Nel nome di quel totem il presidente degli Stati Uniti Barack Obama evita d'associare l'aggettivo «islamico» alla parola «terrore» durante l'esitante e incerto messaggio di solidarietà pronunciato dopo l'ecatombe parigina del 13 novembre. E il laicismo radicale dei benpensanti liberal pronti a condannare al rogo sociale chiunque punti il dito sui leader musulmani recalcitranti nel condannare il terrorismo è lo stesso che ci ha impedito di prevenire gli orrori iracheni e siriani. Nel nome di quello stesso laicismo radicale abbiamo ignorato per anni le voci dei cristiani di Siria perseguitati, uccisi e massacrati mentre denunciavano in anticipo le violenze dei gruppi jihadisti e l'avanzata dello Stato Islamico.

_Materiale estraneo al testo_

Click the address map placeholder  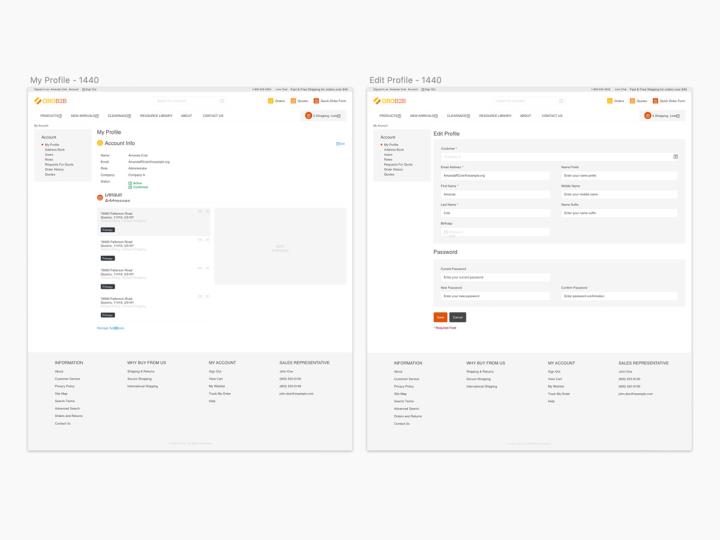[280, 247]
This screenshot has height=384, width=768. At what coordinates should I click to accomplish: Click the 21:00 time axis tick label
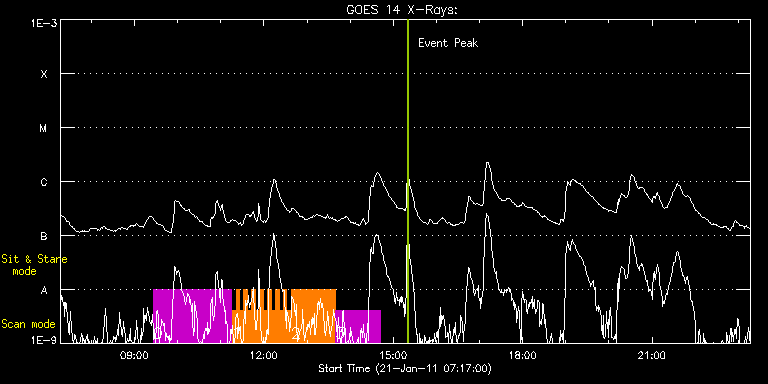pyautogui.click(x=653, y=355)
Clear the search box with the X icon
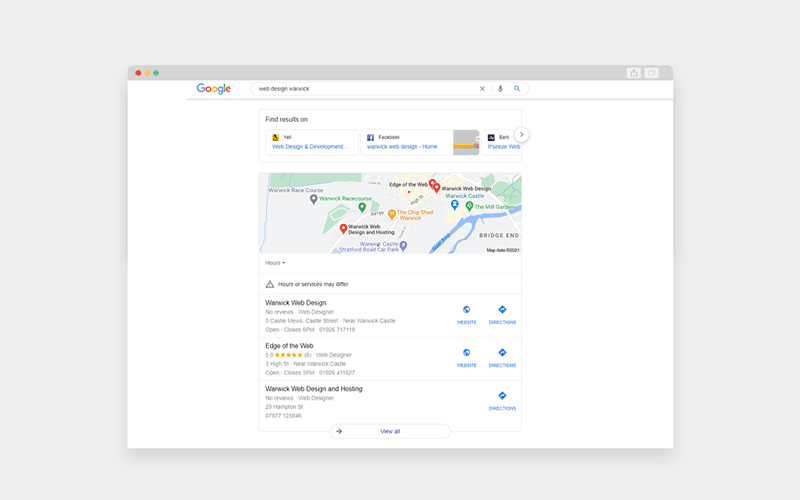 (482, 89)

E come non ricordare la connivente stupidità di giornalisti e quotidiani inglesi prontissimi, nel 2009, a dar voce ad una campagna di Cage, l'associazione per i diritti umani fondata da un ex detenuto di Guantanamo, che accusava i servizi segreti di britannici di perseguitare Mohammad Elwazi, un ragazzotto sospettato di voler trascorrere le vacanze in compagnia degli shebab somali. Un ragazzotto lasciato libero, qualche anno più tardi, di raggiungere la Siria per trasformarsi nel decapitatore di ostaggi occidentali meglio conosciuto come Jihadi John. E che dire della sconvolgente leggerezza con cui una signorina italiana in niqab chiamata Maria Giulia Fatima Sergio è stata lasciata libera di rilasciare aberranti opinioni davanti a platee universitarie e televisive. Fino a quando non ha deciso di togliere il disturbo raggiungendo marito e amichetti sui fronti siriani dello Stato Islamico. Da lì oggi è libera d'inneggiare agli stragisti di Parigi.

Ma una cosa è certa. Se un Magdi Allam, un Nicola Porro o qualche altro sventurato «islamofobo» avesse osato contestarne opinioni e aspetto prima della partenza, i veri terroristi e i veri incivili sarebbero stati soltanto loro.